Date of Award

5-30-2016

Document Type

Dissertation

Degree Name

Master of Medicine (MMed)

First Supervisor/Advisor

Prof. Fred Were

Second Supervisor/Advisor

Dr. Bashir Admani

Third Supervisor/Advisor

Dr. Sudhir Vinayak

Department

Paediatrics and Child Health (East Africa)

Abstract

Introduction: Bladder dysfunction is thought to be a common cause of nocturnal enuresis. It can either be overactive, underactive or dysfunctional. Currently, there is a paucity of data on what proportions of children with nocturnal enuresis have bladder dysfunction. Studies have shown the prevalence of bladder dysfunction to be as high as 77-94.5% (28), and children with bladder dysfunction have poor response to treatment. There are currently no protocols for investigating and managing children with nocturnal enuresis. The decision for bladder ultrasound is usually made by the primary physician, and at times after the child has been on treatment for a long duration. Studies have shown boys are affected more than girls. Nocturnal Enuresis causes psychological stress and low self-esteem in the child (2). Diagnosis is made by history taking and examination of the child. Bladder ultrasounds and urodynamic studies are not routinely done to rule out bladder dysfunction, and therefore the prevalence of bladder dysfunction in children with NE is underreported.

Objectives: This study was designed to investigate the prevalence of bladder dysfunction in children with primary nocturnal enuresis presenting to Aga Khan University Hospital and Gertrude’s Children Hospital. In addition, the type of bladder dysfunction and the factors associated with bladder dysfunction

Methodology: It was a cross sectional study carried out in children between the age group five to eighteen years presenting with primary nocturnal enuresis to Aga Khan University Hospital and Gertrude’s Children Hospital. Fifty-six children with primary nocturnal enuresis were recruited for the study. A questionnaire was completed by the parent/caregiver/ child ≥ 18 years. Bladder ultrasound was done to determine the bladder volume and bladder wall thickness, which was used to calculate the bladder volume wall index, which was compared to normal bladder volume wall index (BVWI) for age. (27)

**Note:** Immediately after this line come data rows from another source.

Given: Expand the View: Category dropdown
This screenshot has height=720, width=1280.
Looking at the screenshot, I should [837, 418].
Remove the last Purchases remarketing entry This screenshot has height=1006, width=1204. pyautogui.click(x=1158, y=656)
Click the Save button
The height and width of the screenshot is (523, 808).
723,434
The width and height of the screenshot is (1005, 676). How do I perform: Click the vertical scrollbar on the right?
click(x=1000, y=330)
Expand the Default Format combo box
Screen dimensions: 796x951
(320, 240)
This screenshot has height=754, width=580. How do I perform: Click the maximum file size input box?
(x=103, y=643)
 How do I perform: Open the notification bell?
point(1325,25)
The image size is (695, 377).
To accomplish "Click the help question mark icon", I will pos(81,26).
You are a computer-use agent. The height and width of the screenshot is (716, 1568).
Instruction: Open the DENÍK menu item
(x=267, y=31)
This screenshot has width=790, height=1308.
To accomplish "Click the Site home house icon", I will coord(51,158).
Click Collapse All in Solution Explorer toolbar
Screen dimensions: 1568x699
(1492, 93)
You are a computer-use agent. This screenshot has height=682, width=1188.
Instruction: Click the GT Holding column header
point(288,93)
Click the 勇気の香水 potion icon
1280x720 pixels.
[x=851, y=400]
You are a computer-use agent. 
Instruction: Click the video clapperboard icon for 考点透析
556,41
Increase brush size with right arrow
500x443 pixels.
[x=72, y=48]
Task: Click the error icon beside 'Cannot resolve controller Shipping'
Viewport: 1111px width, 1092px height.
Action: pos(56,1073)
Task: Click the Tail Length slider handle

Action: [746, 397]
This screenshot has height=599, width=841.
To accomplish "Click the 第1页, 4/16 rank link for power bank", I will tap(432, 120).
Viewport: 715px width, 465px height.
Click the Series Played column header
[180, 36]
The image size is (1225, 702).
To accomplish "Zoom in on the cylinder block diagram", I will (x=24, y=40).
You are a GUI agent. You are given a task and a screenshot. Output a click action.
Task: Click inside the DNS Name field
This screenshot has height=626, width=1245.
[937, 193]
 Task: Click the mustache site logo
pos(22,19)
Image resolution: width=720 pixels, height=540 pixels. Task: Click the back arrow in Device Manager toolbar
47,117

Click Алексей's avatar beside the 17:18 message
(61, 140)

Results: the prevalence of bladder dysfunction using the BVWI in children between five to eighteen years presenting with primary nocturnal enuresis to Aga Khan University Hospital and Gertrude’s Children Hospital was 92.9% (52 children). The male to female ratio was 1:1. The prevalence of overactive bladder was 92.9% (95 % CI 82.7 – 98%) (52) and 7.1% (4) of children had normoactive bladder, there was no child with underactive bladder. The prevalence of bladder dysfunction was noted to be the similar to other studies. (28)

Conclusion: The prevalence of bladder dysfunction in enuretic children seen in Kenyan referral facilities is high. It is important for clinicians to consider the high likelihood of bladder dysfunction in enuretic children and incorporate this in the clinical management of these patients. There remains a need for high quality and properly designed studies to confirm the risk factors for bladder dysfunction in enuresis in low income countries.